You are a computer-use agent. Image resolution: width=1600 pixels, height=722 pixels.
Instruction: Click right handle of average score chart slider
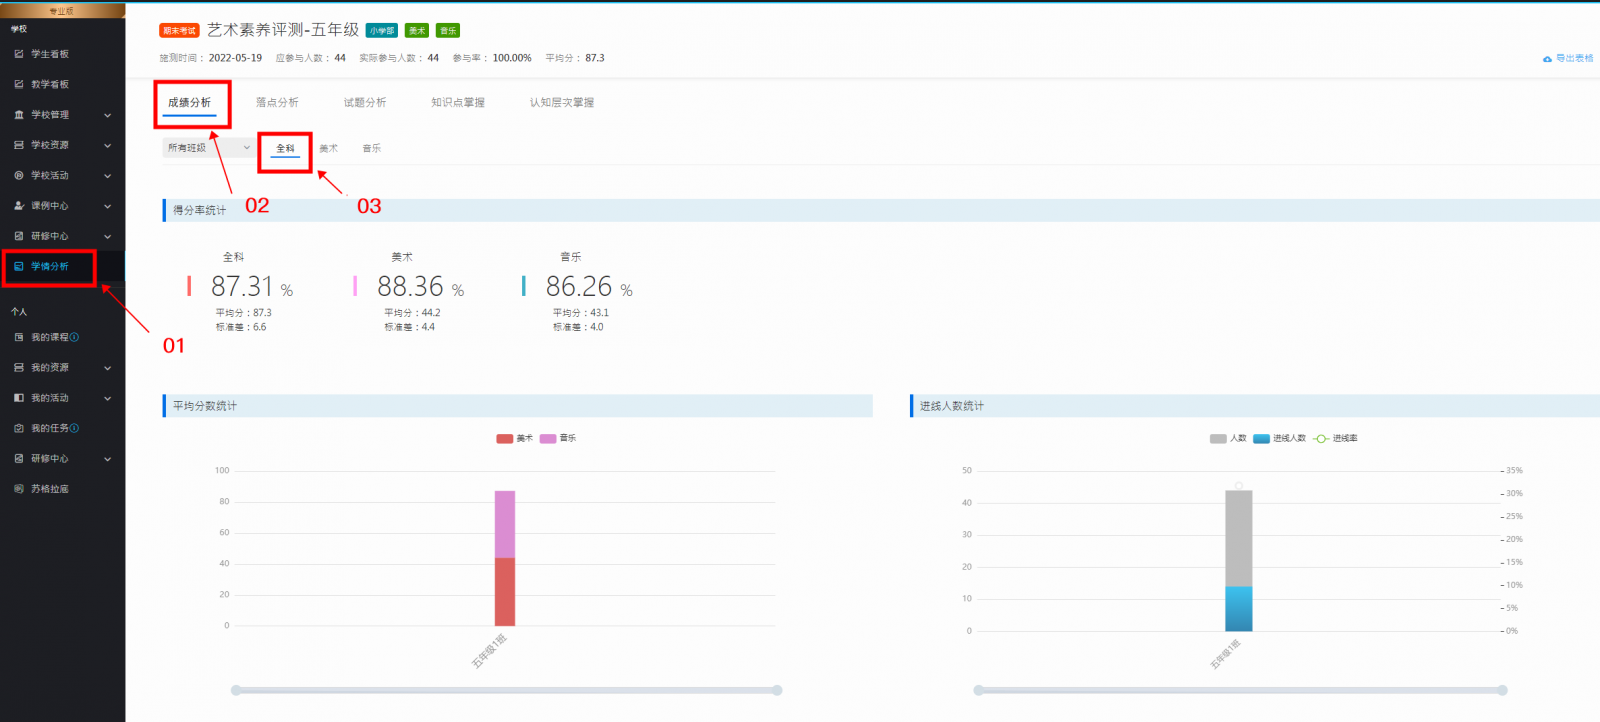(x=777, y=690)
* * *
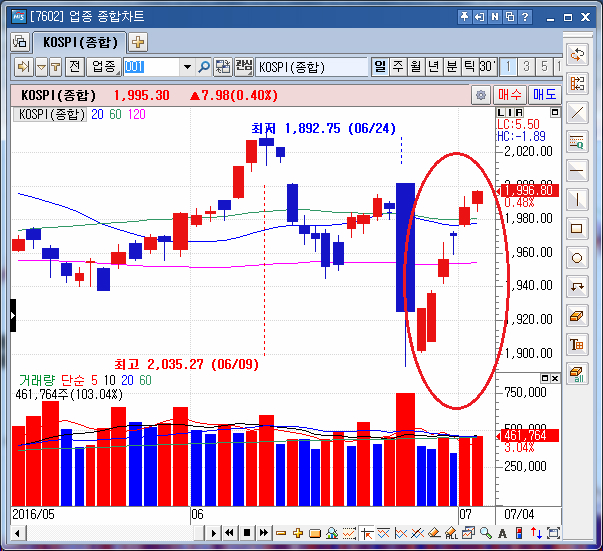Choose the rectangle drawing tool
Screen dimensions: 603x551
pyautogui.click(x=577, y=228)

Challenge. Please rewrite the records starting with the line that contains "Choose the rectangle drawing tool" and going on through the line that contains "pyautogui.click(x=577, y=228)", changing "rectangle" to "ellipse" and keeping everything else the same. Give only those lines, and leave out the pictures.

Answer in full.
Choose the ellipse drawing tool
Screen dimensions: 603x551
pyautogui.click(x=577, y=228)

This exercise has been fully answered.